◆ DATA EXCERPTS ◆
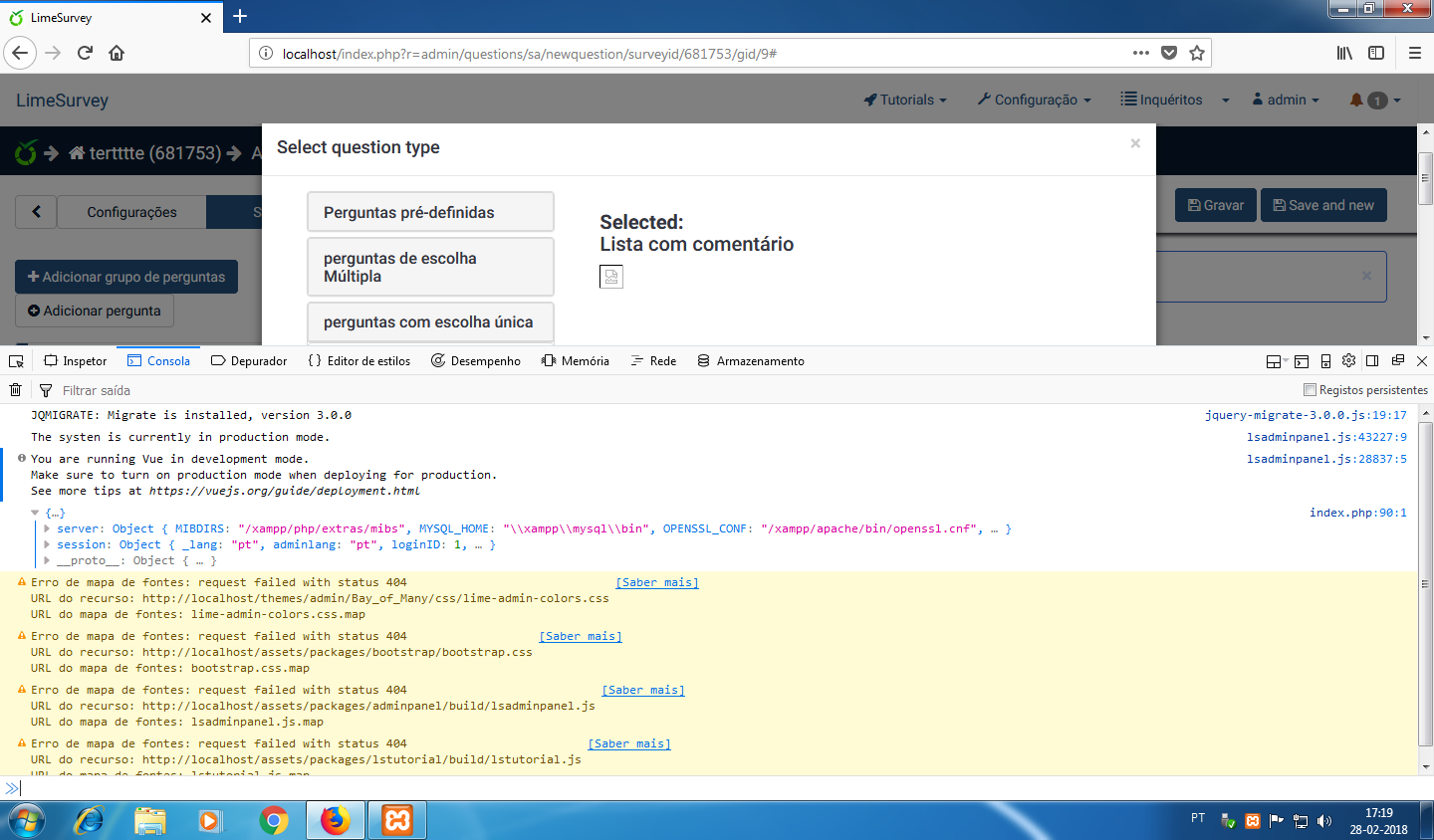Enable Registos persistentes checkbox

tap(1310, 390)
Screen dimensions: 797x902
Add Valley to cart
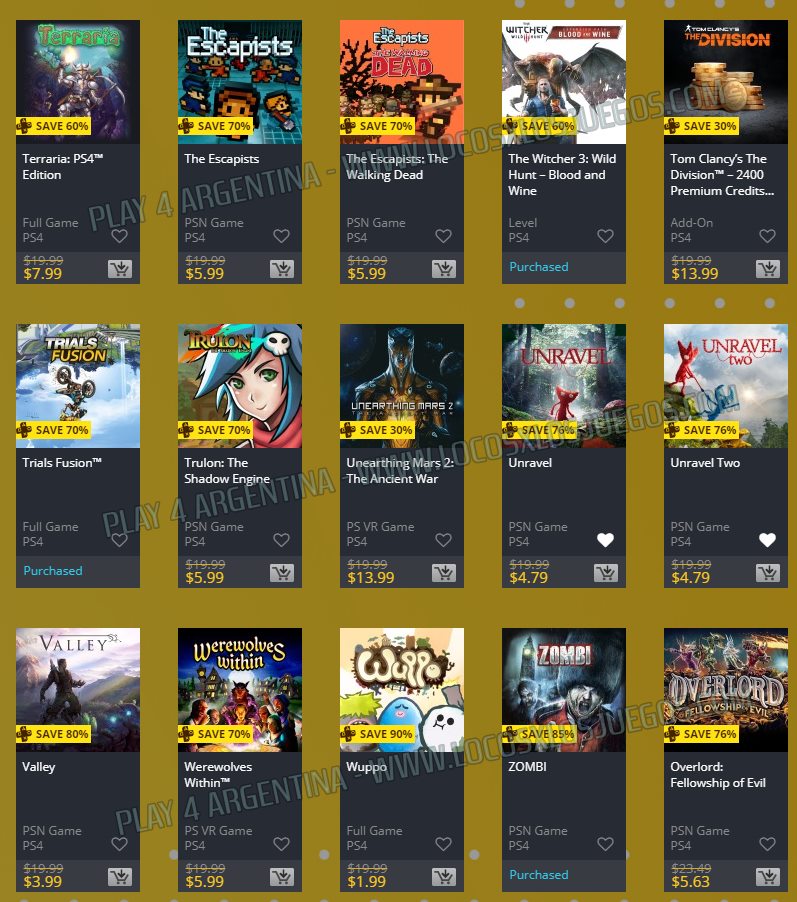[120, 877]
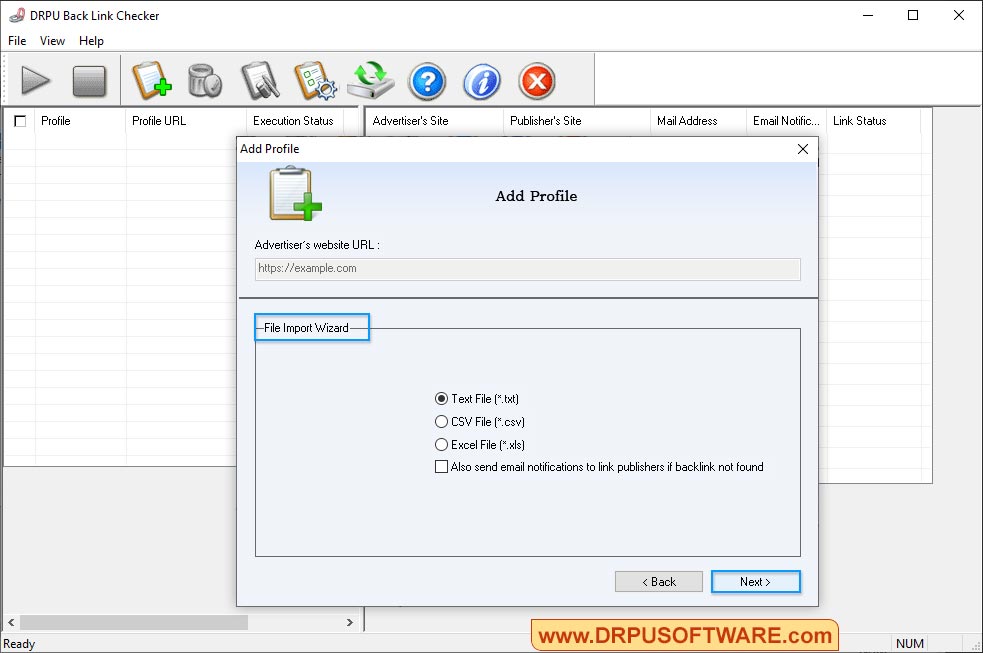Enable email notifications to link publishers

coord(441,466)
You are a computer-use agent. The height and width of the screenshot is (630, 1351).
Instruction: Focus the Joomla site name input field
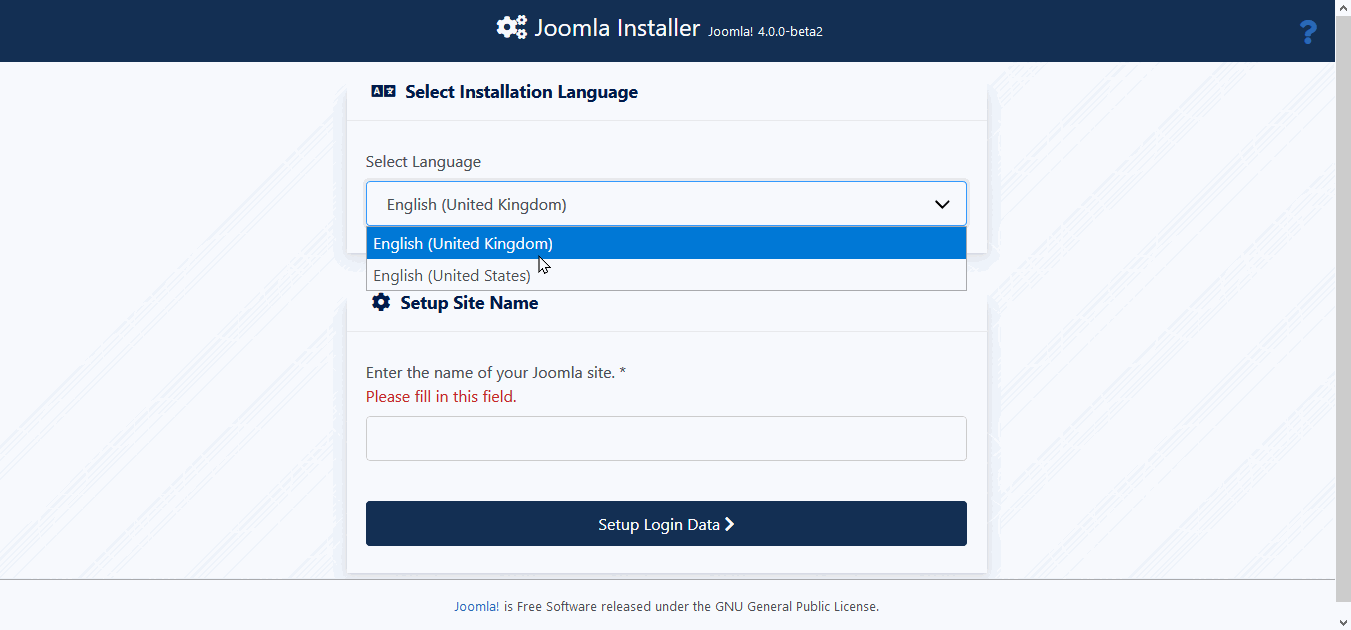pos(666,439)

◆ ABOUT THIS EXERCISE ◆
Pictures do not go in the copy. Write out exactly the lines from the line containing "Screen dimensions: 797x902" through the last line of the listing.

◆ RESPONSE ◆
Screen dimensions: 797x902
Add Valley to cart
[120, 877]
Enable email notifications to link publishers

coord(441,466)
You are a computer-use agent. The height and width of the screenshot is (630, 1351).
Instruction: Focus the Joomla site name input field
pos(666,439)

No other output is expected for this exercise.